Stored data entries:
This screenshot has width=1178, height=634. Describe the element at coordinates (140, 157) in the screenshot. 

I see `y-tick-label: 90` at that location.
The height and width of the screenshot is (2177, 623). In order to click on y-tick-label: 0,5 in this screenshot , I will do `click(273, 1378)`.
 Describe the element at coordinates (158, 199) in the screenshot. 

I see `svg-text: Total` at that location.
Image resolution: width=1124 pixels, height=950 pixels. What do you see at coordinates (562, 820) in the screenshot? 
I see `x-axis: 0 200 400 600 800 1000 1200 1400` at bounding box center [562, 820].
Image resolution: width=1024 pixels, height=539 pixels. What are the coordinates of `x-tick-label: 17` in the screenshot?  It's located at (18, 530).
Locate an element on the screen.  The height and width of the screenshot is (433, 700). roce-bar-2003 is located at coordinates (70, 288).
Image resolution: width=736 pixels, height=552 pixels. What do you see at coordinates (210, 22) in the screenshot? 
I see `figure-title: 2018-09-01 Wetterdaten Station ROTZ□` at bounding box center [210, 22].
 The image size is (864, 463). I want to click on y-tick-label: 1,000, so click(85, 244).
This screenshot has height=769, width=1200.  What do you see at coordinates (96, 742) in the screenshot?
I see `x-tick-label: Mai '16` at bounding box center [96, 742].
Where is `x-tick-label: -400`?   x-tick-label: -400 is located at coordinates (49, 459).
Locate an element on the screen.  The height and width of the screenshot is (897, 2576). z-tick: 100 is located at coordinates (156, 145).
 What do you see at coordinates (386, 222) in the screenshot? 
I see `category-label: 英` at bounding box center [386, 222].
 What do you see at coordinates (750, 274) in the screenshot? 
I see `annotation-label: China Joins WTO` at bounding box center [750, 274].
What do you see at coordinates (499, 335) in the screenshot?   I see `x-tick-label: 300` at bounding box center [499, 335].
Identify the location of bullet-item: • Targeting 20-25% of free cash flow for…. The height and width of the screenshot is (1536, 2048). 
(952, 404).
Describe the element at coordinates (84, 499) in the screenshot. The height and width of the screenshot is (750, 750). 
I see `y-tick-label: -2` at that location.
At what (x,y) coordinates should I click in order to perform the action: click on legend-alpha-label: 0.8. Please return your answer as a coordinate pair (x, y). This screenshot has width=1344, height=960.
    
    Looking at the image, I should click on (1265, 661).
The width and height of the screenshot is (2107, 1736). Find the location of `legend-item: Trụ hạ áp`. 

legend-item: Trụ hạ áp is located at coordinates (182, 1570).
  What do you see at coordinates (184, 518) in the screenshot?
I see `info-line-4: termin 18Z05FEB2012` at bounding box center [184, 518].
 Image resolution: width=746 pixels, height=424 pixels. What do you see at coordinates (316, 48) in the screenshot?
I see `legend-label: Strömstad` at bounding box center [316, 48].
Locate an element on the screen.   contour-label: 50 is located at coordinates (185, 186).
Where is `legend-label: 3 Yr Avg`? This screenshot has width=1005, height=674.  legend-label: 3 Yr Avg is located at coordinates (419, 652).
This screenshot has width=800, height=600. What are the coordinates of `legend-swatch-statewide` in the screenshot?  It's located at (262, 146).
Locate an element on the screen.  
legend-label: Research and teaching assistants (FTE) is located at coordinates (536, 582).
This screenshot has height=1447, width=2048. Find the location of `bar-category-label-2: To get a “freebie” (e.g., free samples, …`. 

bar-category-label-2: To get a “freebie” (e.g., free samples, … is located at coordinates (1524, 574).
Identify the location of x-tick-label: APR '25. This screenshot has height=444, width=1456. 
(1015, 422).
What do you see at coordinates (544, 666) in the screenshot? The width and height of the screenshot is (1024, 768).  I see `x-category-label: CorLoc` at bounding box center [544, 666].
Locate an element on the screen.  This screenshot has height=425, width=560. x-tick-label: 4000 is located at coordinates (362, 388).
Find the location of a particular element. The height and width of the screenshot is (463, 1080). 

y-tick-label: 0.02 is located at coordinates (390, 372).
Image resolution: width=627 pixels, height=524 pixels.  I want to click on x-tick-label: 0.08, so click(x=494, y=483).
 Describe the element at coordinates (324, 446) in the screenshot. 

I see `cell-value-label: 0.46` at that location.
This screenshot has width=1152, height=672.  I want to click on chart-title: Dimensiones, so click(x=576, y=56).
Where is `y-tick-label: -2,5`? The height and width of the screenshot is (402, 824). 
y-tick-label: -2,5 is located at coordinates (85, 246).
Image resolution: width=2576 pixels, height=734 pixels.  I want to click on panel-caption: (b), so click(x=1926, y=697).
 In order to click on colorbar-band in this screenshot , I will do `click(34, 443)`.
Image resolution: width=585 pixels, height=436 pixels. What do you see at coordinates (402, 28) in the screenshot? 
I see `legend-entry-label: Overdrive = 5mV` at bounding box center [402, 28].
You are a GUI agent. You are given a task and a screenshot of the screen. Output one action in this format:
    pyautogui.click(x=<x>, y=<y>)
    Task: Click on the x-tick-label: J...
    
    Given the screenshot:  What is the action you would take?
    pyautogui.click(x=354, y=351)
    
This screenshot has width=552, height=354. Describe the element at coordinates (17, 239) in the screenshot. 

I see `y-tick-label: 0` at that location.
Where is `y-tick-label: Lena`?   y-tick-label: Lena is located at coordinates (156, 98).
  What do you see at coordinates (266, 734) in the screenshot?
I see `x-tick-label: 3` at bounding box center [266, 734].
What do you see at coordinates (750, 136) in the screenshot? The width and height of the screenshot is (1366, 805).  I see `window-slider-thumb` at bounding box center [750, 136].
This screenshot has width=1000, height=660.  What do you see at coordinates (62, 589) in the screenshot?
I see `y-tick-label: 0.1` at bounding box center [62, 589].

**What needs to be done:** Rewrite all of the items above, changing every "Describe the element" to "Identify the element" and leaving everything else the same.

**Solution for this exercise:**
This screenshot has width=1178, height=634. Identify the element at coordinates (140, 157) in the screenshot. 

I see `y-tick-label: 90` at that location.
The height and width of the screenshot is (2177, 623). In order to click on y-tick-label: 0,5 in this screenshot , I will do `click(273, 1378)`.
 Identify the element at coordinates (158, 199) in the screenshot. 

I see `svg-text: Total` at that location.
Image resolution: width=1124 pixels, height=950 pixels. What do you see at coordinates (562, 820) in the screenshot? 
I see `x-axis: 0 200 400 600 800 1000 1200 1400` at bounding box center [562, 820].
Image resolution: width=1024 pixels, height=539 pixels. What are the coordinates of `x-tick-label: 17` in the screenshot?  It's located at (18, 530).
Locate an element on the screen.  The height and width of the screenshot is (433, 700). roce-bar-2003 is located at coordinates (70, 288).
Image resolution: width=736 pixels, height=552 pixels. What do you see at coordinates (210, 22) in the screenshot? 
I see `figure-title: 2018-09-01 Wetterdaten Station ROTZ□` at bounding box center [210, 22].
 The image size is (864, 463). I want to click on y-tick-label: 1,000, so click(85, 244).
This screenshot has height=769, width=1200.  What do you see at coordinates (96, 742) in the screenshot?
I see `x-tick-label: Mai '16` at bounding box center [96, 742].
Where is `x-tick-label: -400`?   x-tick-label: -400 is located at coordinates (49, 459).
Locate an element on the screen.  The height and width of the screenshot is (897, 2576). z-tick: 100 is located at coordinates (156, 145).
 What do you see at coordinates (386, 222) in the screenshot? 
I see `category-label: 英` at bounding box center [386, 222].
 What do you see at coordinates (750, 274) in the screenshot? 
I see `annotation-label: China Joins WTO` at bounding box center [750, 274].
What do you see at coordinates (499, 335) in the screenshot?   I see `x-tick-label: 300` at bounding box center [499, 335].
Identify the location of bullet-item: • Targeting 20-25% of free cash flow for…. The height and width of the screenshot is (1536, 2048). 
(952, 404).
Identify the element at coordinates (84, 499) in the screenshot. The height and width of the screenshot is (750, 750). 
I see `y-tick-label: -2` at that location.
At what (x,y) coordinates should I click in order to perform the action: click on legend-alpha-label: 0.8. Please return your answer as a coordinate pair (x, y). This screenshot has width=1344, height=960.
    
    Looking at the image, I should click on (1265, 661).
The width and height of the screenshot is (2107, 1736). Find the location of `legend-item: Trụ hạ áp`. 

legend-item: Trụ hạ áp is located at coordinates (182, 1570).
  What do you see at coordinates (184, 518) in the screenshot?
I see `info-line-4: termin 18Z05FEB2012` at bounding box center [184, 518].
 Image resolution: width=746 pixels, height=424 pixels. What do you see at coordinates (316, 48) in the screenshot?
I see `legend-label: Strömstad` at bounding box center [316, 48].
Locate an element on the screen.   contour-label: 50 is located at coordinates (185, 186).
Where is `legend-label: 3 Yr Avg`? This screenshot has width=1005, height=674.  legend-label: 3 Yr Avg is located at coordinates (419, 652).
This screenshot has width=800, height=600. What are the coordinates of `legend-swatch-statewide` in the screenshot?  It's located at (262, 146).
Locate an element on the screen.  
legend-label: Research and teaching assistants (FTE) is located at coordinates (536, 582).
This screenshot has height=1447, width=2048. Find the location of `bar-category-label-2: To get a “freebie” (e.g., free samples, …`. 

bar-category-label-2: To get a “freebie” (e.g., free samples, … is located at coordinates (1524, 574).
Identify the location of x-tick-label: APR '25. This screenshot has height=444, width=1456. 
(1015, 422).
What do you see at coordinates (544, 666) in the screenshot? The width and height of the screenshot is (1024, 768).  I see `x-category-label: CorLoc` at bounding box center [544, 666].
Locate an element on the screen.  This screenshot has height=425, width=560. x-tick-label: 4000 is located at coordinates (362, 388).
Find the location of a particular element. The height and width of the screenshot is (463, 1080). 

y-tick-label: 0.02 is located at coordinates (390, 372).
Image resolution: width=627 pixels, height=524 pixels.  I want to click on x-tick-label: 0.08, so click(x=494, y=483).
 Identify the element at coordinates (324, 446) in the screenshot. 

I see `cell-value-label: 0.46` at that location.
This screenshot has width=1152, height=672.  I want to click on chart-title: Dimensiones, so click(x=576, y=56).
Where is `y-tick-label: -2,5`? The height and width of the screenshot is (402, 824). 
y-tick-label: -2,5 is located at coordinates (85, 246).
Image resolution: width=2576 pixels, height=734 pixels.  I want to click on panel-caption: (b), so click(x=1926, y=697).
 In order to click on colorbar-band in this screenshot , I will do `click(34, 443)`.
Image resolution: width=585 pixels, height=436 pixels. What do you see at coordinates (402, 28) in the screenshot? 
I see `legend-entry-label: Overdrive = 5mV` at bounding box center [402, 28].
You are a GUI agent. You are given a task and a screenshot of the screen. Output one action in this format:
    pyautogui.click(x=<x>, y=<y>)
    Task: Click on the x-tick-label: J...
    
    Given the screenshot:  What is the action you would take?
    pyautogui.click(x=354, y=351)
    
This screenshot has width=552, height=354. Identify the element at coordinates (17, 239) in the screenshot. 

I see `y-tick-label: 0` at that location.
Where is `y-tick-label: Lena`?   y-tick-label: Lena is located at coordinates (156, 98).
  What do you see at coordinates (266, 734) in the screenshot?
I see `x-tick-label: 3` at bounding box center [266, 734].
What do you see at coordinates (750, 136) in the screenshot? The width and height of the screenshot is (1366, 805).  I see `window-slider-thumb` at bounding box center [750, 136].
This screenshot has width=1000, height=660.  What do you see at coordinates (62, 589) in the screenshot?
I see `y-tick-label: 0.1` at bounding box center [62, 589].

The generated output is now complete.